Бег и бег. Тьма и тьма. Смерть, рожденье, бессмертье. Нет времени, есть бесконечность.
— За что этот дар?
— За то, что продлили мое, то, что боги во мне не продлили.
— Ты о чем, Ахиллес?
— Я о музыке,
— Музыке?
— Да. Чему обучал меня мудрый Хирон? Почитанью всесильного Зевса прежде другого. Почитанью родителей. Справедливости, благоразумию. Занятьям, присущим мужу: охоте, владенью оружьем, езде на коне. От него научился я врачеванию, и умел я лечить хорошо и болезни, и раны. Я в ученье был легок, понятлив и быстр. Но особенной радостью наполнялся, когда он учил меня петь, когда в руки давал мне кифару и лиру. Имя было мое Лигерон, как будто я с лирой родился и должен был жить для нее. Почему изменила решенье Судьба? Почему передумали боги? Для чего мне судили стать воином самым сильнейшим и забыли о том, что рожден я для лиры? Вот еще одна тайна рожденья и детства героя. Знал, наверно, об этом Хирон. Это он, зная волю богов, отобрал мое первое имя, так и стал Ахиллесом я, не Лигероном. Мне забыть предстояло о пенье, о кифаре, о Лире, о Музе. Но я не забывал. Что же сделали боги? Их жестокость нередко бывала сверх меры. Аполлон — музыкант, обладатель кифары Гермеса, предводитель всех муз, кто бы мог быть учитель мой и покровитель, — на меня обратил свой божественный гнев, помогать стал врагам Ахиллеса, он меня и убил своею стрелой. И тебе, лишь тебе я скажу, почему.
— Почему?
— Ты знаешь о Марсии?
— Да. Аполлон содрал с него кожу.
— Слишком тот хорошо овладел своей флейтой. Аполлон ревновал, вот в чем дело. Он бы кожу содрал и с меня, если б я оставался, как был, Лигероном. Но был замысел Зевса другим — сделать воином Ахиллеса. Аполлону оставил он помнить, что я Лигерон, и оставил лишить меня жизни. Ревность, ревность убила меня, Аполлон ревновал меня к дару, который во мне от рожденья.
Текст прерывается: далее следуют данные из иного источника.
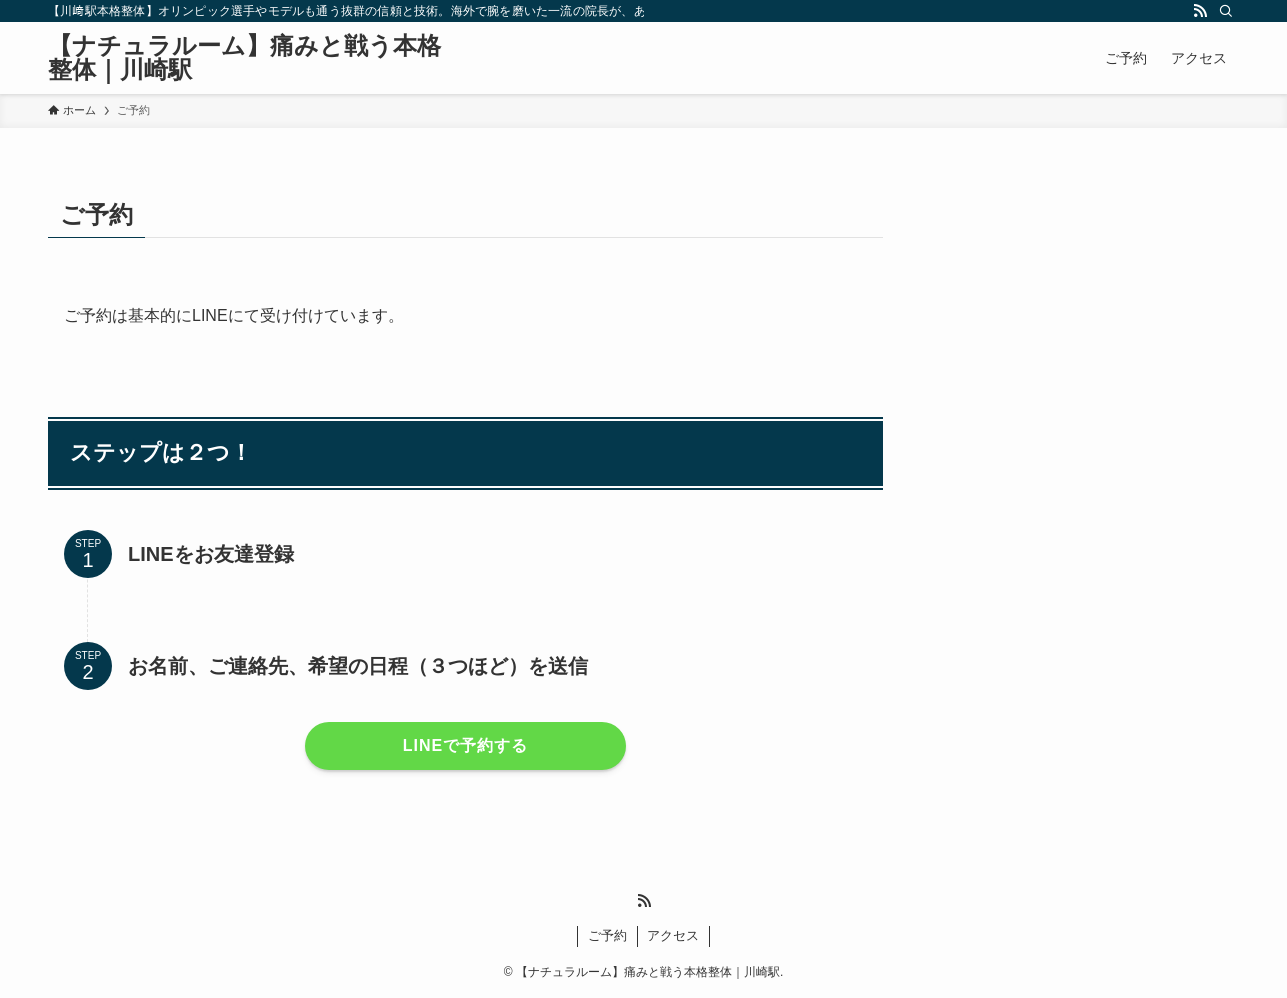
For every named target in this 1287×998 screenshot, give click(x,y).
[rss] (1200, 11)
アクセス (673, 935)
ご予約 (607, 935)
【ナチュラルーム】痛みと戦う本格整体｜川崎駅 (244, 58)
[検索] (1226, 11)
— Однако ты не забыл свою лиру и пенье.
— Как я любил и петь, и играть! И какое страданье входило мне в сердце оттого, что мне не дано было в этом занятье проводить день за днем! Так стал я завистлив.
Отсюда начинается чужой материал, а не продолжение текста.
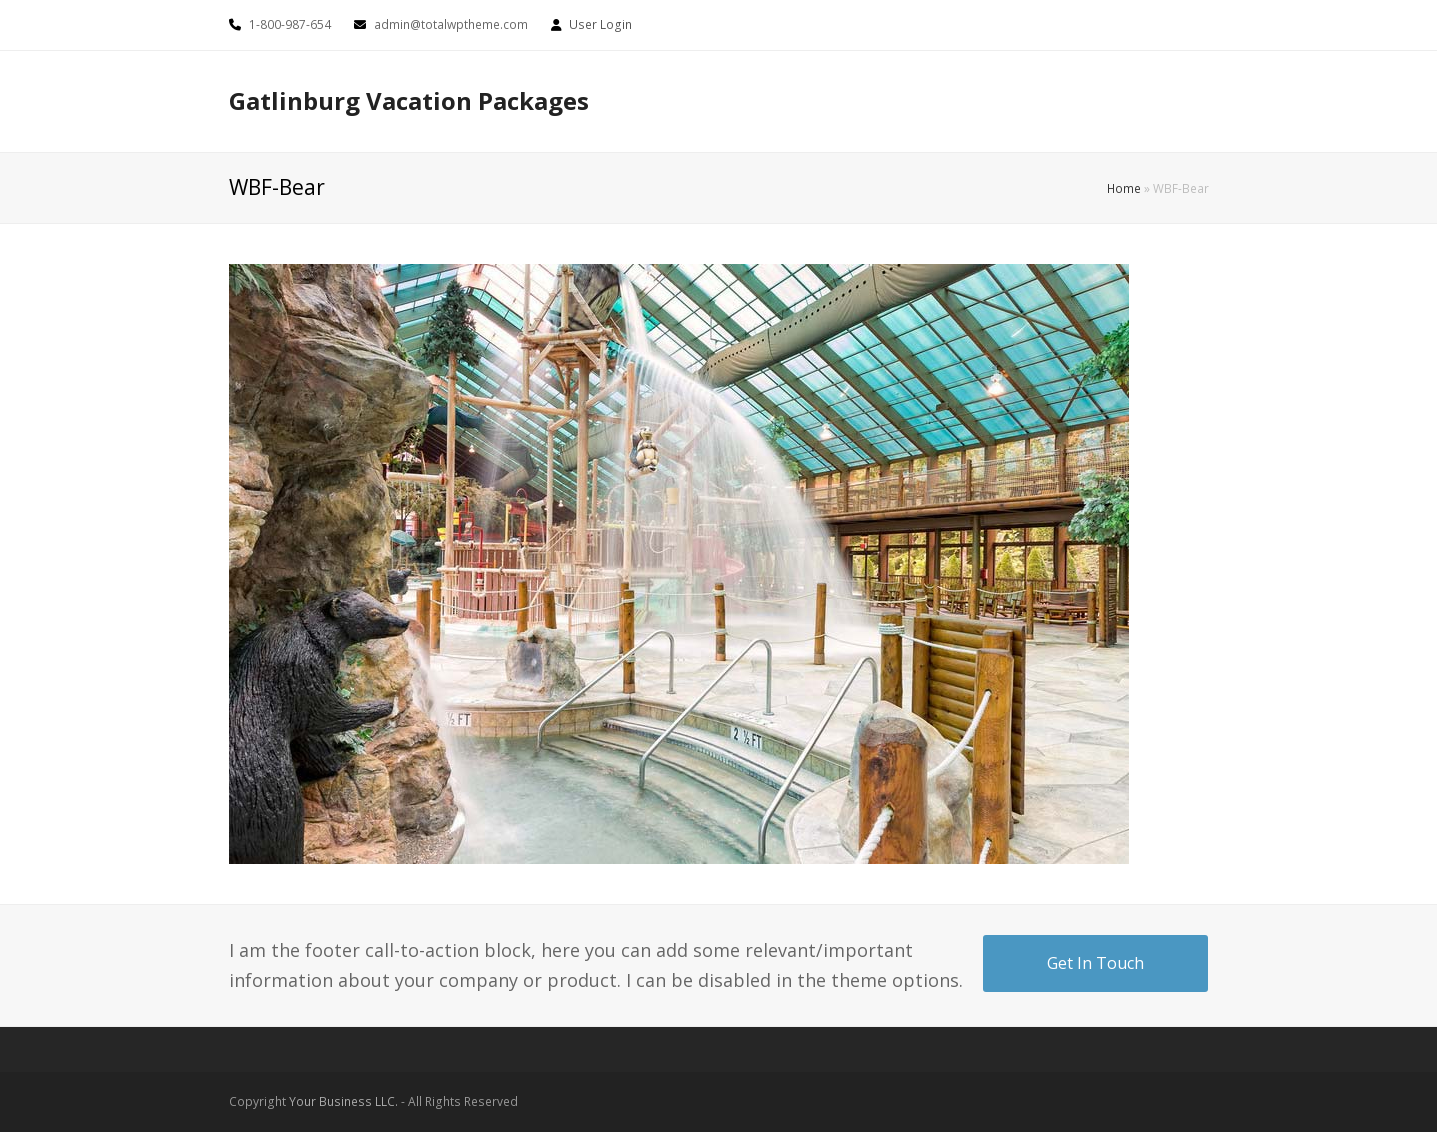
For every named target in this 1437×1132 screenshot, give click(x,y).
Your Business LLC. (343, 1101)
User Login (600, 24)
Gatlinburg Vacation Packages (409, 100)
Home (1124, 188)
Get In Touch (1095, 963)
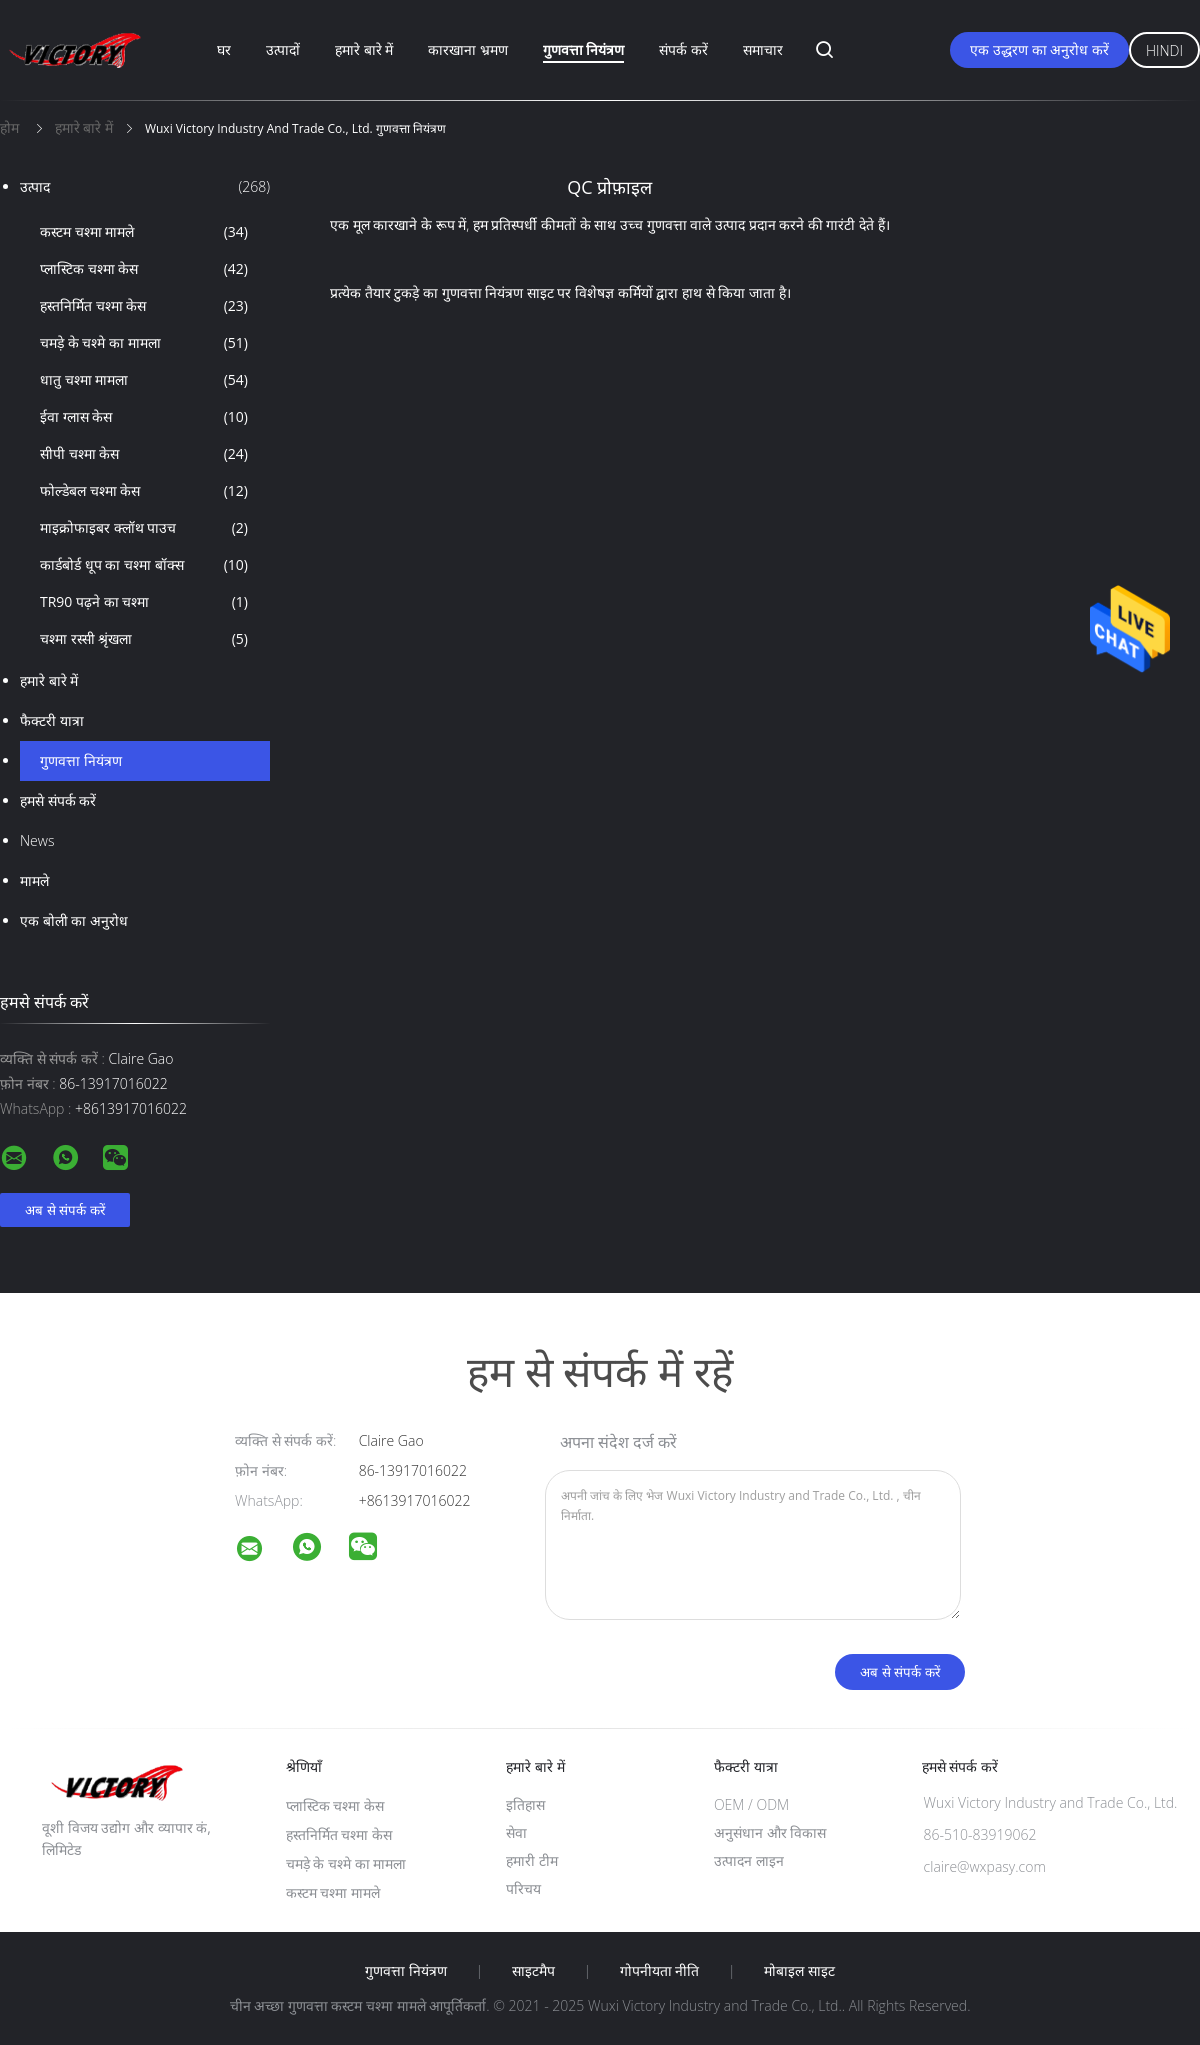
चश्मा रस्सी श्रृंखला (144, 639)
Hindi (1164, 50)
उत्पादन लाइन (749, 1860)
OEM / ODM (751, 1804)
— Ты что говоришь, Ахиллес? Ты — завистлив?
— В смертной жизни своей и в бессмертье я завидовал вам, музыкантам. Тех же, кто вызывал мою душу и тень мою звал в свою музыку, — в тех я вселялся, и тех я любил. И они меня длили собою. Твой отец. И ты, его сын, ему неизвестный. И твой ученик — он становится тем же продленьем. Лигерон — так зовут меня. Музыка — вот где мои изначально судьба и бессмертье. И твое.
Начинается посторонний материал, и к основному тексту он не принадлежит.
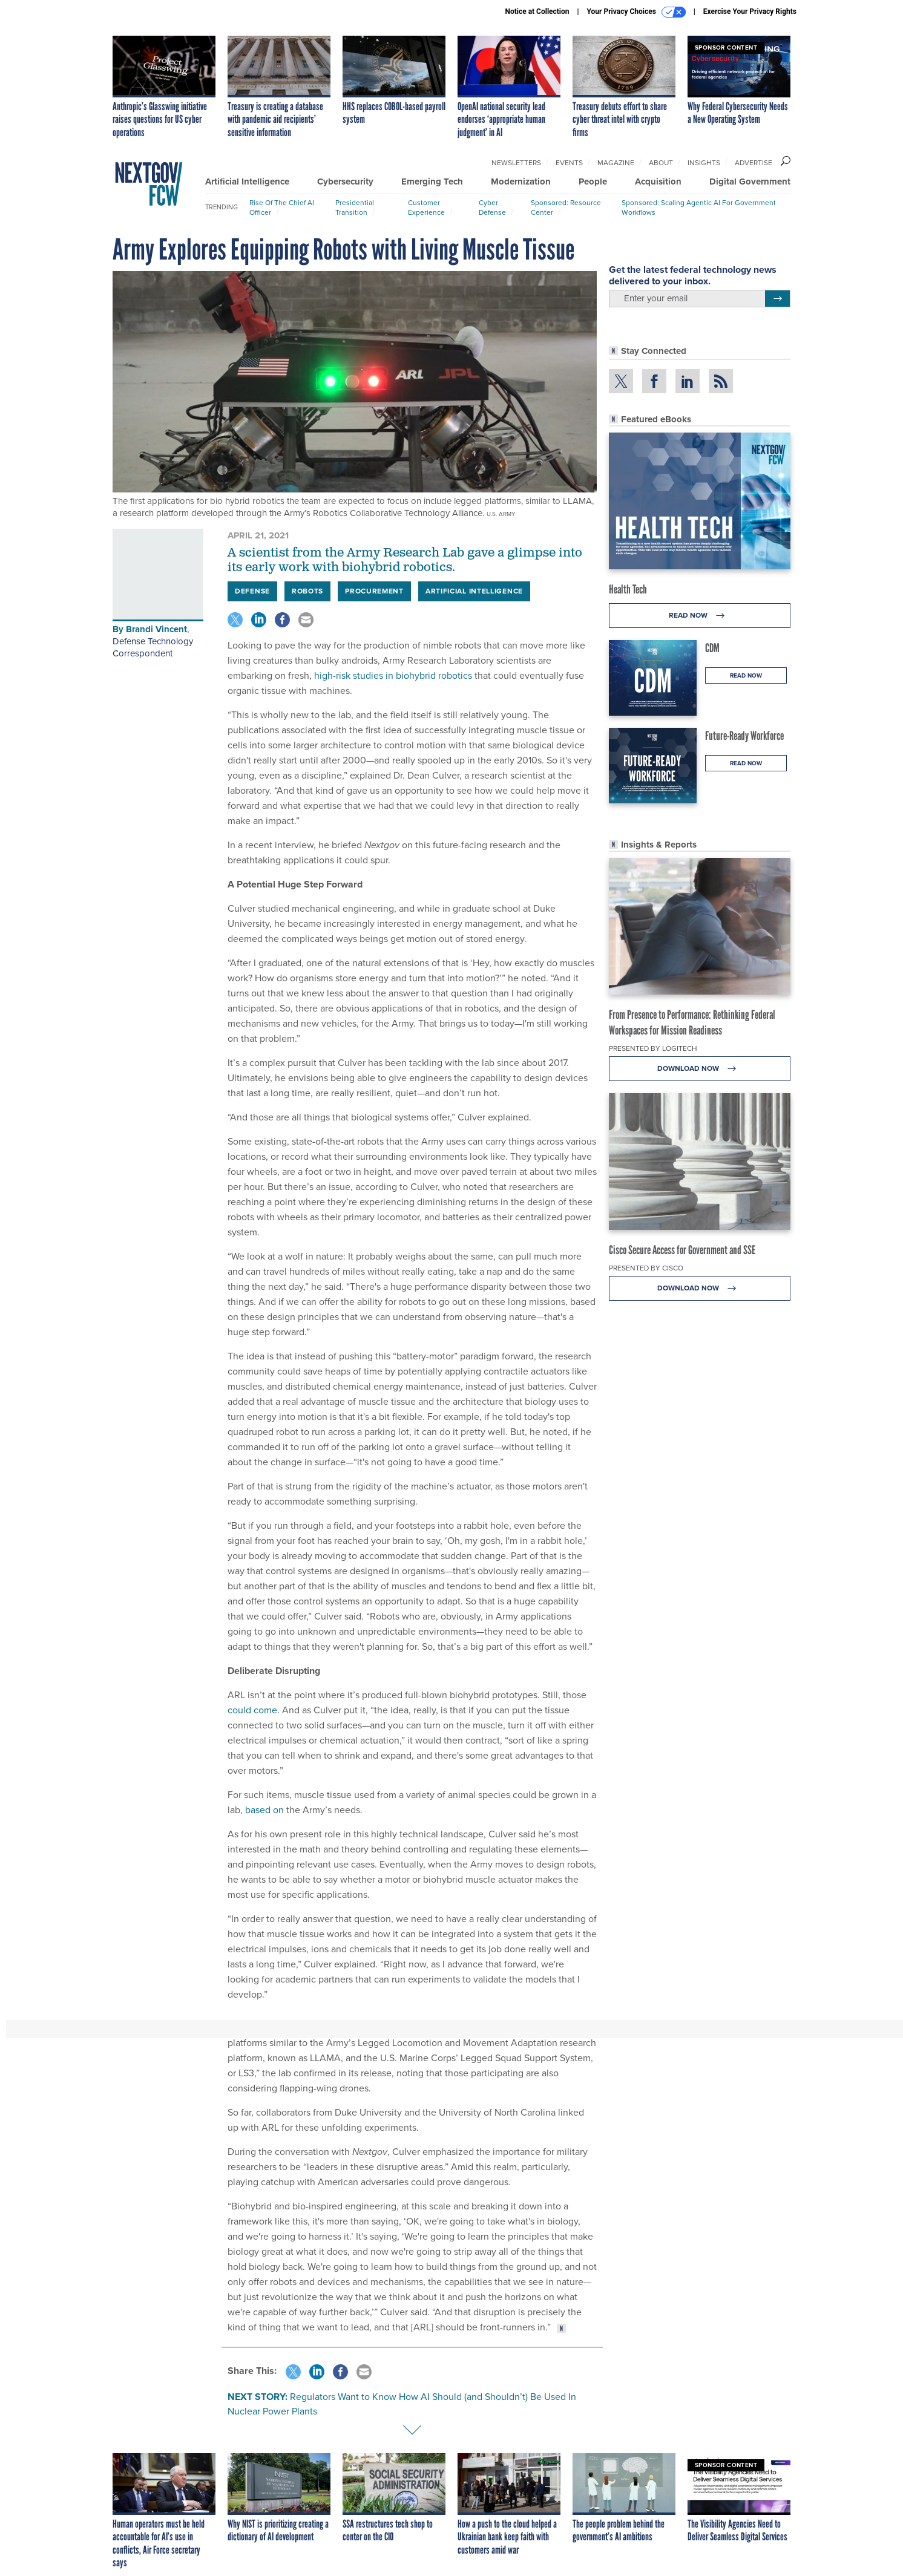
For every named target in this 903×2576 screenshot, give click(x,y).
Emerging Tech (432, 181)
Он умолк. И затем он сказал:
— Мы у места.
Они бежали, и — река широкой темной полосой легла в темноте их бега. Река проступила черным из черноты, и контуры двух ее берегов были частями все той же тьмы, сквозь которую длился стремительный бег. И сама река была бегом стремительной тьмы, и поэтому не было к ней приближенья, — была тьма реки, была река тьмы, были черные воды среди черноты берегов. И если Ахиллес сказал «мы у места», то это было лишь знаком, означавшим стадию бега, не место, — река протекала вне мест, из нигде в никуда, тьмой во тьме, бегом в бег.